Page excerpt:
● ● ● ●
Personal information
- Born: January 10, 2000 (age 25) Reutlingen, Germany
- Height: 6 ft 0 in (1.83 m)
- Weight: 208 lb (94 kg)

Career information
- College: University of Tübingen (Tübingen, Germany)
- NFL draft: 2022: undrafted
- CFL draft: 2022G: 2nd round, 16th overall pick

Career history
- Stuttgart Surge (2021); Indianapolis Colts (2022–2024)*;
- * Offseason and/or practice squad member only

Awards and highlights
- ELF Defensive Rookie of the Year (2021);
- Stats at Pro Football Reference

= Marcel Dabo =

German gridiron football player (born 2000)

Marcel Dabo (born January 10, 2000) is a German professional American football safety. He has played for the Indianapolis Colts of the National Football League (NFL) and the Stuttgart Surge of the European League of Football (ELF).

==Early life==
Dabo grew up in Reutlingen, Baden-Württemberg, Germany. A former soccer player, Dabo gained an interest in American football as a teenager while attending a Wisconsin football game during a student exchange program to Hamilton High School. After returning to Germany, Dabo joined the Red Knights Tübingen and Stuttgart Scorpions youth American football programs.

==Professional career==

Pre-draft measurables
| Height | Weight | Arm length | Hand span | 40-yard dash | 10-yard split | 20-yard split | 20-yard shuttle | Three-cone drill | Vertical jump | Broad jump | Bench press |
| 6 ft 0+1⁄4 in (1.84 m) | 208 lb (94 kg) | 30+7⁄8 in (0.78 m) | 9+7⁄8 in (0.25 m) | 4.43 s | 1.52 s | 2.55 s | 4.34 s | 7.06 s | 40.5 in (1.03 m) | 11 ft 3 in (3.43 m) | 21 reps |
All values from Pro Day

===Stuttgart Surge===
Dabo played cornerback and kick returner for the Stuttgart Surge of the European League of Football in 2021. He was named to the league's all-star team and won Defensive Rookie of the Year.

In preparation for the NFL draft, Dabo was invited to participate in an NFL Pro Day at Arizona State. After going undrafted in the 2022 NFL draft, he was assigned to the Indianapolis Colts through the NFL's International Player Pathway Program. He was also selected by the BC Lions in the second round of the 2022 CFL global draft, though he chose to sign with the Colts.

===Indianapolis Colts===

In the first game of the 2022 NFL preseason, Dabo played on one special teams play against the Buffalo Bills. In the next preseason game against the Detroit Lions, Dabo recorded 3 tackles on 33 defensive plays. The Colts signed Dabo to their practice squad on August 31, 2022. He signed a reserve/futures contract on January 9, 2023.

The Colts waived Dabo on August 29, 2023. Dabo re-signed to the practice squad on August 30. On November 12, as part of the NFL International Series, the Colts played in Dabo's home country of Germany for the first time in the team's history, defeating the New England Patriots; however, Dabo was unavailable to be elevated from the practice squad to play, due to a knee injury. Zavier Scott, who played running back for the Colts, graduated from high school in Germany and was present for the game as well.

Dabo was waived by the Colts on August 27, 2024, and re-signed to the practice squad. He signed a reserve/future contract with Indianapolis on January 6, 2025. On May 15, Dabo was waived by the Colts.
● ● ● ●
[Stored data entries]
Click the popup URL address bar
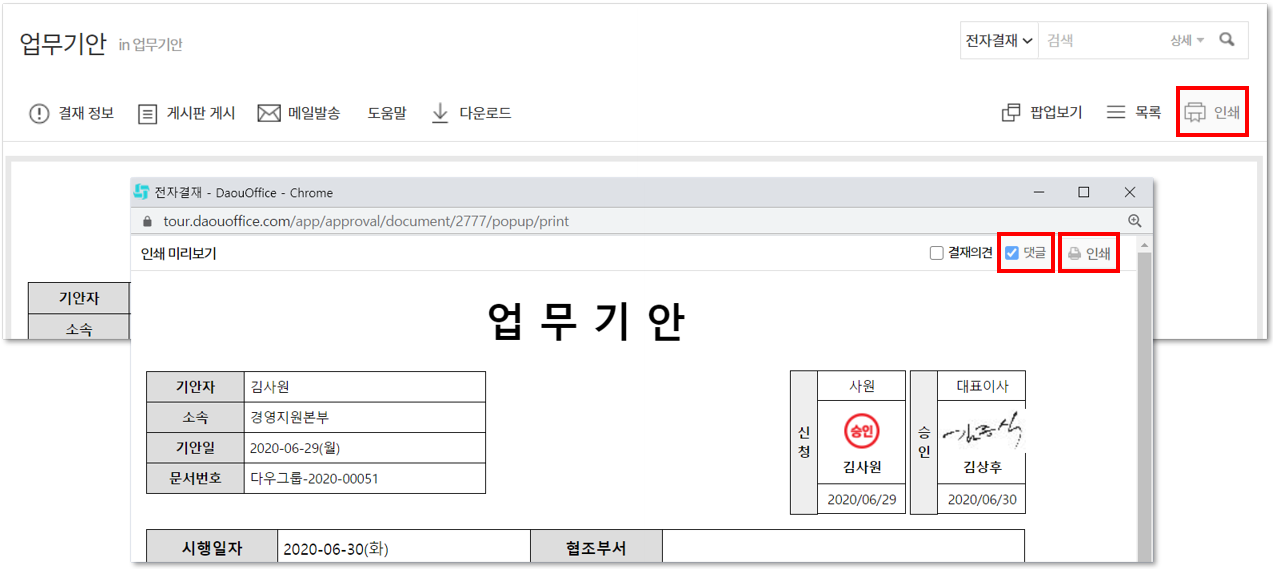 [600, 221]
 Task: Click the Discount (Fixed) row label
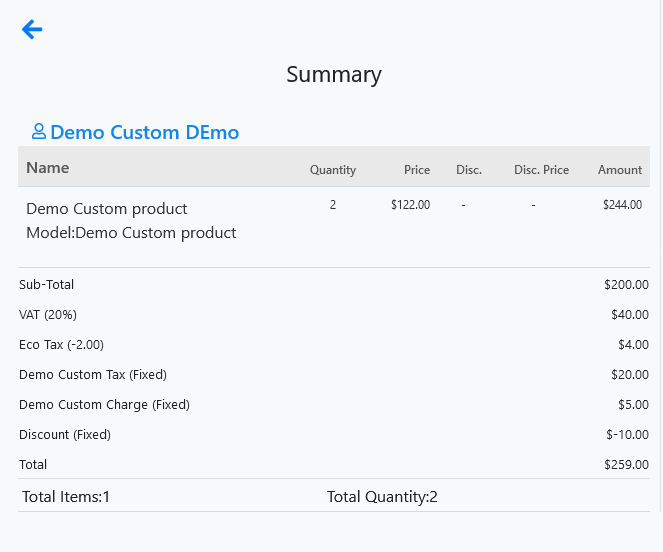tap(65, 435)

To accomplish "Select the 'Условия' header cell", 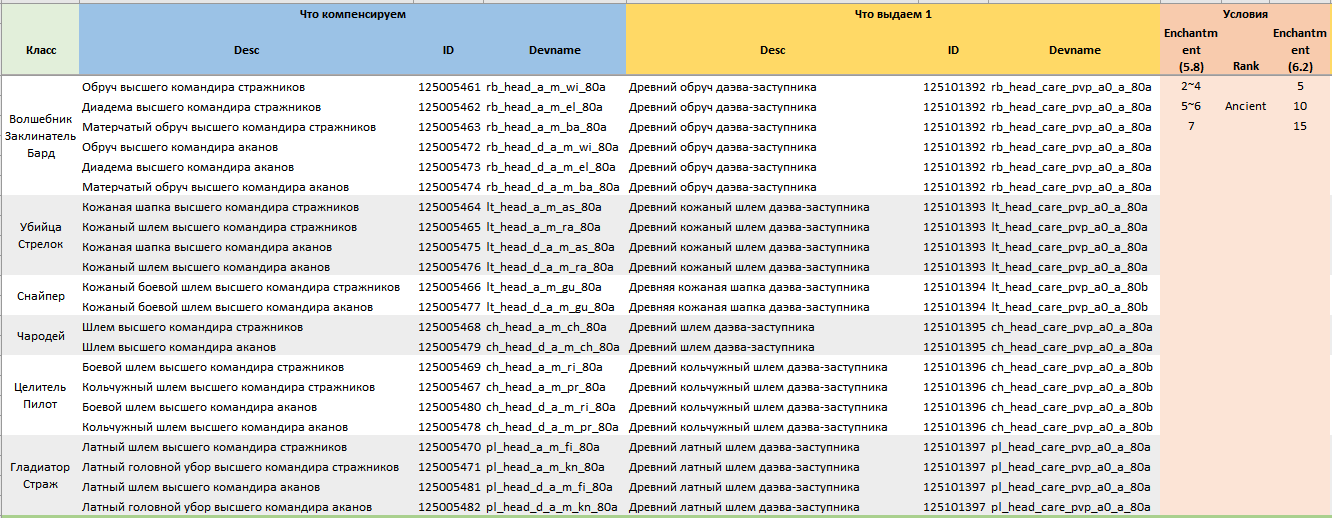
● ● ● ●
Your goal:
Answer these questions from the text on Marcel Dabo:
1. In what town did Dabo grow up?
2. Which team picked him in the 2022 CFL global draft, and in which round?
3. What kept him from being elevated from the practice squad for the November 12 game in Germany?
The records bear no relation to the text on Marcel Dabo.

Result for this task:
1. Reutlingen, Baden-Württemberg, Germany.
2. The BC Lions, in the second round.
3. A knee injury.